Pinto’s second song If You Believe focuses on his relationship with his son and what he wants to give him, as a father, ideology-wise and in terms of lifestyle.
“With this song I also wanted to reinforce that life can be simple. While he can aim for the stars and do whatever he wants with his life, he should know that he can do it with simplicity. It’s why the song begins with simple things like bicycles, pony tails, teddy bears and toy airplanes, things that brought us joy when we were young and not money, fast cars and whatever else the world tells us is important.”
His third song Till Morning Comes, featuring Murishka D’Cruz, is about relationship ups-and-downs and making them work.
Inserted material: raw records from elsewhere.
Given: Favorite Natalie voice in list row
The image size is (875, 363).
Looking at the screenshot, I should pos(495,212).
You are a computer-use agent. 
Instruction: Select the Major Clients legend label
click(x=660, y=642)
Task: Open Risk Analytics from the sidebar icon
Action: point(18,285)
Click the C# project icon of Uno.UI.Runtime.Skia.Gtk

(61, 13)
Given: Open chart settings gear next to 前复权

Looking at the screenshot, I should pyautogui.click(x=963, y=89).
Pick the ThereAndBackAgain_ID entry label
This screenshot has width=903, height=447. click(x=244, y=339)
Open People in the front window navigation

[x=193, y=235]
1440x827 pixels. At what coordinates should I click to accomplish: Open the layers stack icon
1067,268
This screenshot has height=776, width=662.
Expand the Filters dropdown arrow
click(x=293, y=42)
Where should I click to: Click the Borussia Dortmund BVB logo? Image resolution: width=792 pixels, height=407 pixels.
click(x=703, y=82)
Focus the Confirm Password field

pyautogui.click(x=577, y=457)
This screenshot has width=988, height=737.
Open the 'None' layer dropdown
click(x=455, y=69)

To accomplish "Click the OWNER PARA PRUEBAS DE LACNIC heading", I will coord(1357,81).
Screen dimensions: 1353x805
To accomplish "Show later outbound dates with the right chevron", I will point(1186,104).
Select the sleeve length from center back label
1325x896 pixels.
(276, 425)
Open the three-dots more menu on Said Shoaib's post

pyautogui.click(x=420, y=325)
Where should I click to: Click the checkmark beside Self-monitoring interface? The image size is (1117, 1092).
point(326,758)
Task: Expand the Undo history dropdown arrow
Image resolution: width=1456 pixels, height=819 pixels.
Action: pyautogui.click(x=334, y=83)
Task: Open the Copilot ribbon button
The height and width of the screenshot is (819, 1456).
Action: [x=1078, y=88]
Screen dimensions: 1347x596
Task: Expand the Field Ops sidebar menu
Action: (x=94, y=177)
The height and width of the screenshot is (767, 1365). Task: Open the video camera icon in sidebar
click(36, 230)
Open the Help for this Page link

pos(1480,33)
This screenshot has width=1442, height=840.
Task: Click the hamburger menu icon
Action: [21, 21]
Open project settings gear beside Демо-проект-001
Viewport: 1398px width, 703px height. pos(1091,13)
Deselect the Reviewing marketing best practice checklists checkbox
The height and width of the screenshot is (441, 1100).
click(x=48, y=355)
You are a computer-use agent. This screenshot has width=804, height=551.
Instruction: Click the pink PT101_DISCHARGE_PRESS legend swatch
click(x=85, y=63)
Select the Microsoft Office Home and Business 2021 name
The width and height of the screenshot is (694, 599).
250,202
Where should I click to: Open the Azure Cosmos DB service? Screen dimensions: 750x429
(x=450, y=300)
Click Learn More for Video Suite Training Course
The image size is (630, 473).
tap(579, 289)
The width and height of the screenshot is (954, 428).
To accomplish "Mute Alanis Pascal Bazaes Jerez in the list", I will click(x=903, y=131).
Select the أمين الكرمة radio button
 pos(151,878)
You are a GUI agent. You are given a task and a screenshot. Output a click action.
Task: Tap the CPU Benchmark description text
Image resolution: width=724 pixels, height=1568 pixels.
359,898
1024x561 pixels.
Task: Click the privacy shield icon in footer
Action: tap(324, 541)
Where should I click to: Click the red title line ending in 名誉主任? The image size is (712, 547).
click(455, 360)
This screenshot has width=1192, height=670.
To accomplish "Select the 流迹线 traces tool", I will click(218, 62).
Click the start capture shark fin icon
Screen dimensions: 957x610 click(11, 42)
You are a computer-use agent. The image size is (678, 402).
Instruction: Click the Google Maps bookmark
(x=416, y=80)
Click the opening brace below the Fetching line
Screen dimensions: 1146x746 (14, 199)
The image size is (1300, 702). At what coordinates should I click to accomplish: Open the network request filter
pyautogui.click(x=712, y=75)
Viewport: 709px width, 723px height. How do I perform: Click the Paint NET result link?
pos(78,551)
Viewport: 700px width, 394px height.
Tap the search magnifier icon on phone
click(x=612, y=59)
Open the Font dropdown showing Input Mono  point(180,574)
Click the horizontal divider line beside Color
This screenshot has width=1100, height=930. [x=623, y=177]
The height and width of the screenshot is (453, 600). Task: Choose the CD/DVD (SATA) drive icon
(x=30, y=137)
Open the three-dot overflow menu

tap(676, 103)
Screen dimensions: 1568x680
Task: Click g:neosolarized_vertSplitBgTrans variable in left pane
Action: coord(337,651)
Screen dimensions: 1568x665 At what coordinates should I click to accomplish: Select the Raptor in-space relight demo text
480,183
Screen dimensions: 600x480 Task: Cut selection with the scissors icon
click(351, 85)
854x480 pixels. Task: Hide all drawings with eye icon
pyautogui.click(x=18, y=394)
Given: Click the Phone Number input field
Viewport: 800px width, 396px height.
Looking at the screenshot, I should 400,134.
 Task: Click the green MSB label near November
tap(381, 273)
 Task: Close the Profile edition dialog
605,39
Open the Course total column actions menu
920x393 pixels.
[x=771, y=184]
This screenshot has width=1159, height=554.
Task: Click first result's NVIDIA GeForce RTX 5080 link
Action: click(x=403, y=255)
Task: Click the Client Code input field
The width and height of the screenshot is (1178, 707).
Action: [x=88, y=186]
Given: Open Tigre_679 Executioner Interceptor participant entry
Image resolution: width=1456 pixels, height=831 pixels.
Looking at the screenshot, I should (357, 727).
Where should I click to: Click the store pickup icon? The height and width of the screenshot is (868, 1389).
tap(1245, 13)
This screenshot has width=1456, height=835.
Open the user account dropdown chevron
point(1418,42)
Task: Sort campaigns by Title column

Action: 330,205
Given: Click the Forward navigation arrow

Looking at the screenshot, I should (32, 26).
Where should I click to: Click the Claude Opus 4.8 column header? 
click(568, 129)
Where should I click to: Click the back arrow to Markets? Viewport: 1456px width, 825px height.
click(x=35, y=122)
“I remember the first time I heard Murishka sing. I was like - oh my god! She sounds like Stevie Nicks! I knew instantly I had to write a song, specially for that voice. After I’d written it, which I did with her and only her in mind, I had no plan B, no one else to ask had she said no. Thankfully she didn’t. When I did eventually hear her vocals on it, I was like - this is perfect.”
And finally, the now-father of a 9-year-old, sings for his son again in Over Again, the last song on Let’s Go Back. One which stems from a time he was working and therefore, unable to see his son for two days straight.
“Thing is, I’ve never had a nine-to-five job, which makes me quite the hands-on father. Those two days really broke me down. I wanted to give him all the time I could and it got me thinking about moments in our lives where we make certain choices and later realise they may have been selfish. The only thing we can and should do is make amends. What has happened has happened and in order to move forward we need to accept it and change things for the people we love, especially our kids.”
Let’s Go Back is produced by Shon Pinto and Roland Fernandes and recorded entirely at Pinto’s home, save for Let’s Go Back which was recorded at Shon Pinto’s home-studio. The EP has been mixed and mastered by Chester Misquitta.
“What’s next for me? Well, commercially, work comes and goes. There are projects I’m doing from home these days, but who knows how long it will take for our professional lives to get back on track. However, there is something I’m really looking forward to - I’m trying to get a Hindi writer onboard because I really believe if my music is interpreted well in Hindi - and with the right sensibility - it would really work. It would also increase my fanbase and the people that I would like to reach.”